ASSIGNMENT
Write out the lines starting at the one that holds "Appalti pubblici (159, 1574)" and ending with the final line of the data, exactly and with no others.

Stored data entries
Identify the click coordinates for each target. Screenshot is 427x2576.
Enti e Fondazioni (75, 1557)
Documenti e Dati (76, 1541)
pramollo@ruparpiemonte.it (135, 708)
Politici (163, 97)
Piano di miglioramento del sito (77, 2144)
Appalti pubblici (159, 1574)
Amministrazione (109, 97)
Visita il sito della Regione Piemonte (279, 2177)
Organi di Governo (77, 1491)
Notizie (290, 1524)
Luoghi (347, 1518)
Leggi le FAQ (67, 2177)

WRITTEN RESPONSE
Appalti pubblici (159, 1574)
Amministrazione (109, 97)
Visita il sito della Regione Piemonte (279, 2177)
Organi di Governo (77, 1491)
Notizie (290, 1524)
Luoghi (347, 1518)
Leggi le FAQ (67, 2177)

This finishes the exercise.